Recently I’ve had several discussions with a reporter on how small businesses can effectively use blogger relations and PR to market themselves. Out of that conversation came another topic about Online Reputation Management – not for companies, but for individuals.

There’s a tremendous amount of content and in some cases debate, being generated in the search marketing and public relations communities about the need to measure brands and reputations online. The first step in a ORM program is to start monitoring and there are some pretty incredible and often times costly software tools emerging to do that.

That’s all fine and good for measuring brands or companies, but what if the brand is you?

For example, there’s no doubt that both companies and candidates do a bit of “Googling” on each other to get a sense of what they’re getting in to before an in-person interview. I’m sure you’ve heard of stories where a company either didn’t hire or in some cases fired employees because of what was discovered on Facebook or MySpace.

Alternatively, candidates use search to look up companies they might want to look for and the top ten search results on the company name are distinctly influential in the mind of the searcher. Are the results littered with complaints, law suits and “yourcompanysucks.com” entries? Or are they displaying social profiles, blog, press releases and news coverage of the company?

There’s a case to be made for individuals that anticipate working or being involved in an industry where their “online persona” could significantly affect (positive or negative) their ability to get work or maintain employment. Whether a person is starting out on a job search after college or a tenured executive is making a career change, it is without question that the ease of being able to type a person’s name into a search box will drive some queries. The question is, what will come up?

Monitoring one’s own personal brand (whether it’s your name or an online user account name) can easily start with Google Alerts. You can also subscribe to the search results on a blog search engine like Technorati or to something like Google Video search results.

Let’s assume we’ve made the case for taking charge of our online persona. What can a person who’s not savvy in the ways of SEO, social media and online public relations do to make sure they are represented positively and at least accurately online? I could spend another 500 words answering that topic but what I’ll do is update this post when the article comes out and point to that. Awwwww, you say? OK, I’ll put a few ideas below:

  • Be smart about what you allow strangers to see on your Facebook and MySpace profiles or blogs. There’s a reason you have a network of friends and why some people are in it and the rest of the world is not.
  • Create business profiles on social networks like LinkedIn as well as niche social communities according to your interest such as YouTube, Flickr, Digg or any of the other many social media sharing and news web sites.
  • Start a blog. Register your own domain name and use the Blogger.com service to host the blog itself. The domain name costs $10/year and the Blogger.com service is free. You could also spend just a little more and use WordPress.org software on your own hosting account.
  • A domain name that uses your own name is important so your dopleganger doesn’t get it 🙂 and also because the likelihood of others linking to it will use your name as anchor text. Use the blog to cross link to your social profiles and embed any videos, audio or images – even your resume – that you would like people to find.
  • Find the good stuff that’s already out there about you that might not yet be ranking on the first page and get links to that content. Cross linking between profiles is one way to do this, but promoting your interests and even content that you’ve created online with links to the pages that represent your accomplishments can also work well. A few social bookmarks on anything that presents you accurately and positively isn’t a bad idea either.
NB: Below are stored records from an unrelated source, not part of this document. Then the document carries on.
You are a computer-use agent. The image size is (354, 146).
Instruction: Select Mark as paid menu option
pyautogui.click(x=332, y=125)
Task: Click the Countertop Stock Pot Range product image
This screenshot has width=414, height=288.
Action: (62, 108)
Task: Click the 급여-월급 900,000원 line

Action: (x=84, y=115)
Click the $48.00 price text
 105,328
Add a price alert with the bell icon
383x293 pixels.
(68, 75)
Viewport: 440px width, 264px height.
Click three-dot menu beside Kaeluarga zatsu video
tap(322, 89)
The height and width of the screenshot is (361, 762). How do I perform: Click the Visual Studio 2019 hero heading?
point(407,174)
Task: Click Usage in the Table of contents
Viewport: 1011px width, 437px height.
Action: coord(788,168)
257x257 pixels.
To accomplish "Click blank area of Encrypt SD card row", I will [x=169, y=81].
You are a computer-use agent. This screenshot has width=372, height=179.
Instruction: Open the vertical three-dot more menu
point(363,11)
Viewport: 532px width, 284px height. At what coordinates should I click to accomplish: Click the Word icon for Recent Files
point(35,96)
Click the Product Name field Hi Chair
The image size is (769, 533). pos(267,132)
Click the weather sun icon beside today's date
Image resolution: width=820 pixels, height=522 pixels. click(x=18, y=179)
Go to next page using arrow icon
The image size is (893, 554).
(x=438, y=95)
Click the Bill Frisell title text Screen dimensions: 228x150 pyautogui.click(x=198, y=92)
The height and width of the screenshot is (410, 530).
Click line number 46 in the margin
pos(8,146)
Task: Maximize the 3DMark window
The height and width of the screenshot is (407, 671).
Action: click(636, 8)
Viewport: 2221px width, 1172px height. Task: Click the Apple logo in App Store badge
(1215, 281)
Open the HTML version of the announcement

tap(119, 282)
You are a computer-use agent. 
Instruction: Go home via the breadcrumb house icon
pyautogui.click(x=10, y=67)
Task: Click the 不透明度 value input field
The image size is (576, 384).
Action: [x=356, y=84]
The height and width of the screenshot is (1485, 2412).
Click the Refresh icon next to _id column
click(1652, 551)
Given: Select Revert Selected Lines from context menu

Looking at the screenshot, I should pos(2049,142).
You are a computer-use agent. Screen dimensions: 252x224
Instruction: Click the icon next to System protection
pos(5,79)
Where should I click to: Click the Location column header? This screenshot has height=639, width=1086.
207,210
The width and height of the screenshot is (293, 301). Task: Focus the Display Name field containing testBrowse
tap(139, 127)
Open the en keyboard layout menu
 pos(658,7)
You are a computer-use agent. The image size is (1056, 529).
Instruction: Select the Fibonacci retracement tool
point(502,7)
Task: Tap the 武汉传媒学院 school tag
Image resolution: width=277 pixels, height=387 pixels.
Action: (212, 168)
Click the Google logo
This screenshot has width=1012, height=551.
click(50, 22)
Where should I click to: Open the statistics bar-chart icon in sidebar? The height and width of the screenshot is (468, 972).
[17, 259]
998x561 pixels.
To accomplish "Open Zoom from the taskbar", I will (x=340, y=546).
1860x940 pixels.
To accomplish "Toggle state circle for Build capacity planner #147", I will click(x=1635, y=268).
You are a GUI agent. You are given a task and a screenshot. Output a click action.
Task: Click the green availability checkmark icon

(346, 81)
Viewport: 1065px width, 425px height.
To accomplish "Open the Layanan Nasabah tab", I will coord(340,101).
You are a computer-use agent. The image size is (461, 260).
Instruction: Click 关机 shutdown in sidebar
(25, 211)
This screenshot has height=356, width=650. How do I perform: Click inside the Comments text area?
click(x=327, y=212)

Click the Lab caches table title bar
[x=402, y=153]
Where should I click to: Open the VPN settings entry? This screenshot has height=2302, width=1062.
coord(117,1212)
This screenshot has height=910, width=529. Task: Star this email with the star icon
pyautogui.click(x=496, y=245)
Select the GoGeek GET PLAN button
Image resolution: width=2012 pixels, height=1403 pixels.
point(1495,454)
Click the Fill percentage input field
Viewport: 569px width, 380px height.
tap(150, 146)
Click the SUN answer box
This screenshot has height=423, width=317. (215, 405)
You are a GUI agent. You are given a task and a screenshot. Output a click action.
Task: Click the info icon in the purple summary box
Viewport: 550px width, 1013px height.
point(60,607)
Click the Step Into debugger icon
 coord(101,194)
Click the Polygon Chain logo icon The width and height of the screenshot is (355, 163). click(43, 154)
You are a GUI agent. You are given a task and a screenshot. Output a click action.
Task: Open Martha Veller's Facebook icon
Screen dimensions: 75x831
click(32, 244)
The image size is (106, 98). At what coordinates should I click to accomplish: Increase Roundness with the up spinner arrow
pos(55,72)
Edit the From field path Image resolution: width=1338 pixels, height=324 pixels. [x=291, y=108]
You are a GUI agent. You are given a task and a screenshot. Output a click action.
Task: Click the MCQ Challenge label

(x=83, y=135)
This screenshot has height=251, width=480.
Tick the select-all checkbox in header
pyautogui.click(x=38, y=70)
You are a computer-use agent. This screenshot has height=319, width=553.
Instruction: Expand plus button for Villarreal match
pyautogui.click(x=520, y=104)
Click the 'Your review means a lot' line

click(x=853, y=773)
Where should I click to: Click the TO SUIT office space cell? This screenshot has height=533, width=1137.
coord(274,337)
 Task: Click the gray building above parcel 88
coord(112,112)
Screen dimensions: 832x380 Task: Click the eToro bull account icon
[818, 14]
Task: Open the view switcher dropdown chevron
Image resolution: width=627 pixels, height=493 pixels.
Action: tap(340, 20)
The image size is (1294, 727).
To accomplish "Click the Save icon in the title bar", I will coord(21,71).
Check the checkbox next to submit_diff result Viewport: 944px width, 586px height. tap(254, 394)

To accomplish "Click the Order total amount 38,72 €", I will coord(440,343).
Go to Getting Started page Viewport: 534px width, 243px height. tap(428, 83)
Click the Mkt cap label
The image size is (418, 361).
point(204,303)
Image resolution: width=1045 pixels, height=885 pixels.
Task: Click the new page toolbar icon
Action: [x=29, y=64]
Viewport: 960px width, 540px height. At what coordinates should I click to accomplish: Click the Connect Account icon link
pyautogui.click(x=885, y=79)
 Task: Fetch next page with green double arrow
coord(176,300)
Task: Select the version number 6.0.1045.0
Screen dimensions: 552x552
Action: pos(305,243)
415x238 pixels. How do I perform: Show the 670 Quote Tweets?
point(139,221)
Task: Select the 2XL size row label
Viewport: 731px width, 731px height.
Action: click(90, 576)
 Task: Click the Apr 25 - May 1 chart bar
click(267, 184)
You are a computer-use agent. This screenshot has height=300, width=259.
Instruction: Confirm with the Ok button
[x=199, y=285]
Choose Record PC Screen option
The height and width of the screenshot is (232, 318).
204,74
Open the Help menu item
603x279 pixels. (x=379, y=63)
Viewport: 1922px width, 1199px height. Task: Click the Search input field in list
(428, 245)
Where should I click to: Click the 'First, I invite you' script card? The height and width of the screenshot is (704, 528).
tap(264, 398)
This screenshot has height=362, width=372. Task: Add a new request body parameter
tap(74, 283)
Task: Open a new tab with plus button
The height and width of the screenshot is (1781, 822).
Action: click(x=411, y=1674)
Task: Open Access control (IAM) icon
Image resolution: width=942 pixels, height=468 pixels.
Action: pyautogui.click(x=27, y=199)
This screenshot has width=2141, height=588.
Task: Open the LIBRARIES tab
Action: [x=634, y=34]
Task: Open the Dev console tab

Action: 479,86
There are many more things an individual can do to improve their online reputation but the important thing to remember is that whatever gets put online, is pretty much forever. Sometimes it seems like a good idea at the time and now it’s not, sometimes it’s simply not accurate and sometimes the information reflects a person’s previous situation but is not an accurate representation now.

Whatever the situation, there are many individuals that would do well to make an effort to take control of how they’re represented online before undesirable information gets published. As it is for companies, a proactive approach is insurance for individuals as well. If something does happen and a person already has multiple personal networks established with several different social networking, news and media sharing services, a blog and plenty of links coming in, it’s likely to be a nominal issue.

That all sounds like a lot of effort but spread over time, it’s not difficult or time consuming and networking/making friends is a good thing. Plus it’s a lot better than being put into a reactionary situation and starting from scratch.

I’m curious what readers of Online Marketing Blog think in terms of the need for individuals to be aware and proactive about their online personas. Does it make sense? Have you experienced the positive or negative of being easily found online?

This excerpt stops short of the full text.